◆ INFORMATION SHOWN
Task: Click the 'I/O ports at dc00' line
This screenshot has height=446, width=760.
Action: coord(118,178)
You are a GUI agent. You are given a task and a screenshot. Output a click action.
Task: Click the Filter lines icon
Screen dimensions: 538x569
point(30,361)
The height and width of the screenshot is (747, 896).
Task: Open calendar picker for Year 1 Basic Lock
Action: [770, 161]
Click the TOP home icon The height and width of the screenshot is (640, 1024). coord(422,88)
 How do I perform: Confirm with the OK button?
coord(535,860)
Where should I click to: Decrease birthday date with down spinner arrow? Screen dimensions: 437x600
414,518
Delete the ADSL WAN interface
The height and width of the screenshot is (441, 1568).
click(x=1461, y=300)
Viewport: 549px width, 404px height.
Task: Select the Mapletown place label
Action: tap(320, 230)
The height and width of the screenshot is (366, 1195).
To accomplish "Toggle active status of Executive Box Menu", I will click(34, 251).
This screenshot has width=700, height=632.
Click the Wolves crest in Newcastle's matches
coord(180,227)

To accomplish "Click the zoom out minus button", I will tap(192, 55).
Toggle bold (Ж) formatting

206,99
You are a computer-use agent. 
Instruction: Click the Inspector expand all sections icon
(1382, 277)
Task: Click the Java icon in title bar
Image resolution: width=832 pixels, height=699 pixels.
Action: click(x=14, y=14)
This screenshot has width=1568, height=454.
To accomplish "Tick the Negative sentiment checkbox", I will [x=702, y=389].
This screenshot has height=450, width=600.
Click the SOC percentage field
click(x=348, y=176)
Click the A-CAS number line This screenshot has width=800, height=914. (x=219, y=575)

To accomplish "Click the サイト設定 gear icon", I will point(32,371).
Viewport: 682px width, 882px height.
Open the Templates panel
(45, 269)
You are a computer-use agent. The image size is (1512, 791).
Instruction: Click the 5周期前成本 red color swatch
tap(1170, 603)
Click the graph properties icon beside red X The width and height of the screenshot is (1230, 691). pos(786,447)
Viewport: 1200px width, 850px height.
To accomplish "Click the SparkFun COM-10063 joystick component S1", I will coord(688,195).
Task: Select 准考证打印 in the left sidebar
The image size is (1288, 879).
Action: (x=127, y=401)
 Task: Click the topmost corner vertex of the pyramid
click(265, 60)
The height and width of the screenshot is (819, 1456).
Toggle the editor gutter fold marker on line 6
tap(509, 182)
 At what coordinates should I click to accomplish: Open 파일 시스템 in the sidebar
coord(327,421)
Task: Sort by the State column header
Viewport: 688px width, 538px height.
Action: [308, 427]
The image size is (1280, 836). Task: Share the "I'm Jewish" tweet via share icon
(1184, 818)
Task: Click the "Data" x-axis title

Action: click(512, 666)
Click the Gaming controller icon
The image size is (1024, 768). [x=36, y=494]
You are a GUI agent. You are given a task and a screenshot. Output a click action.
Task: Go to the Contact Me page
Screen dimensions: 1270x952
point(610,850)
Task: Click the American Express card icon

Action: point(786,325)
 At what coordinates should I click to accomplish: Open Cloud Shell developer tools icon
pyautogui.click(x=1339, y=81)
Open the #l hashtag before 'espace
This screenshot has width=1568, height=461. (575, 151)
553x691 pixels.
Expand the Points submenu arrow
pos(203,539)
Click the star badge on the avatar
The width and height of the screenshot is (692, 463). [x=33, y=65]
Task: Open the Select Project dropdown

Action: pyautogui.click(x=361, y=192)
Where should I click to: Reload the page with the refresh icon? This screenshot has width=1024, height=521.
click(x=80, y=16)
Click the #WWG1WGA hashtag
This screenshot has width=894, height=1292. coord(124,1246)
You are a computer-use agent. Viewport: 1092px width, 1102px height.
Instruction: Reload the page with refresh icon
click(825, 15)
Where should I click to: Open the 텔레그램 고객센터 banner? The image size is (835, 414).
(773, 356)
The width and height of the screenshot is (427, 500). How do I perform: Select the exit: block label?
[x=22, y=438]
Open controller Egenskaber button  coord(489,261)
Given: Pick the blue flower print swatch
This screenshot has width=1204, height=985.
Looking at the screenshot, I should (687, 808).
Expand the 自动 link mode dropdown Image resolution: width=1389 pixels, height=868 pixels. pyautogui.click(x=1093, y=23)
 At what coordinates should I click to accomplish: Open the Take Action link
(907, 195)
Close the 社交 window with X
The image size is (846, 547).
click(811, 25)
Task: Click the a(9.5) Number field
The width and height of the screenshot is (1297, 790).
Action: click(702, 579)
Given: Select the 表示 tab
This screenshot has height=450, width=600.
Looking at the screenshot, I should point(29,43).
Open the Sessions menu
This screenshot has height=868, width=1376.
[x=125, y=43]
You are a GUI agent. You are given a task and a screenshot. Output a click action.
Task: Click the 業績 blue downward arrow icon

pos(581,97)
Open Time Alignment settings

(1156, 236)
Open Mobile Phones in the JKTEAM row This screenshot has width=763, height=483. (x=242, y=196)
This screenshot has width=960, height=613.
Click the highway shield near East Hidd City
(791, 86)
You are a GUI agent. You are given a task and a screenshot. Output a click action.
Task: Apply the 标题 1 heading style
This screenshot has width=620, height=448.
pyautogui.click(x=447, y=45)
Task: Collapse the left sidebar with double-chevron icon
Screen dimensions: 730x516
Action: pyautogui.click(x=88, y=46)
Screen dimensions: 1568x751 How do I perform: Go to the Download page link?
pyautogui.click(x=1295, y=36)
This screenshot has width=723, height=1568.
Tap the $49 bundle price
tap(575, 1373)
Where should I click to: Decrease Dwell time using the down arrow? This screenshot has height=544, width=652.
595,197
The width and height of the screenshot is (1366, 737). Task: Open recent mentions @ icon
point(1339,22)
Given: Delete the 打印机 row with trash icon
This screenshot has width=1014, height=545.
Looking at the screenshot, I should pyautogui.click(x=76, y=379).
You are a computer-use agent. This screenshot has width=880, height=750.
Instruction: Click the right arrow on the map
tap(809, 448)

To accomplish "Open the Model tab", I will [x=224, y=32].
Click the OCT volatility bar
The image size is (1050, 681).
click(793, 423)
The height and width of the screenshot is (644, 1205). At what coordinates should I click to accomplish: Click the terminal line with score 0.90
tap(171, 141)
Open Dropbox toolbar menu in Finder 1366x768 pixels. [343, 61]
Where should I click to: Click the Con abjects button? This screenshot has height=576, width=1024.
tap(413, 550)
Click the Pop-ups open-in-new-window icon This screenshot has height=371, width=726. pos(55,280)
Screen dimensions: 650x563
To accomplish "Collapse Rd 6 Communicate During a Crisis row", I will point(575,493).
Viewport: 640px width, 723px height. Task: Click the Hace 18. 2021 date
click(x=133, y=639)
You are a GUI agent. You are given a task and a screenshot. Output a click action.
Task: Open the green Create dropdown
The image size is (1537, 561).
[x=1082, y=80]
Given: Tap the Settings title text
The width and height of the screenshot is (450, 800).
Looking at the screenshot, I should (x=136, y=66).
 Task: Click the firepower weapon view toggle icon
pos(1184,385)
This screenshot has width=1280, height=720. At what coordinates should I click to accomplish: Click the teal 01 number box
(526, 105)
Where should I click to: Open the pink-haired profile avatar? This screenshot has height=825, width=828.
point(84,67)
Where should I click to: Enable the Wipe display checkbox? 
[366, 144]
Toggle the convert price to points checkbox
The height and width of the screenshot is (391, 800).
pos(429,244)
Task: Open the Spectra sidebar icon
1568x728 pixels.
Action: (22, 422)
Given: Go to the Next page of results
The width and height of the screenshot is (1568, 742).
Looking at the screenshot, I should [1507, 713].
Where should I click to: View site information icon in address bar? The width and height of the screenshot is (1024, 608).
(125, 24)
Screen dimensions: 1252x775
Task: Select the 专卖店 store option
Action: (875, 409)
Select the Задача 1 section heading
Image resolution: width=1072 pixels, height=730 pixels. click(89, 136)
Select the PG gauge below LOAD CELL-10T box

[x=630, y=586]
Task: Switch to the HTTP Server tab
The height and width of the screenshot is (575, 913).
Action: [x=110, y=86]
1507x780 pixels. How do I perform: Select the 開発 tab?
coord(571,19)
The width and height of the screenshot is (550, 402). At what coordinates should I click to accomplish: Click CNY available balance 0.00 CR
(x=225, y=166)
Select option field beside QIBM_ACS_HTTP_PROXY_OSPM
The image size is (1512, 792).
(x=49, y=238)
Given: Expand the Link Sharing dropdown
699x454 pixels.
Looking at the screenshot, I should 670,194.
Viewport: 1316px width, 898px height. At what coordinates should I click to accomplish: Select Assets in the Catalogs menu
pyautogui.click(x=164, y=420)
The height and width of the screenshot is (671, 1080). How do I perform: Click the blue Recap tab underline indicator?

◆ TO DO
Across the records above, return every line that contains the word "Delete".

◆ SOLVED PROBLEM
Delete the ADSL WAN interface
Given: Delete the 打印机 row with trash icon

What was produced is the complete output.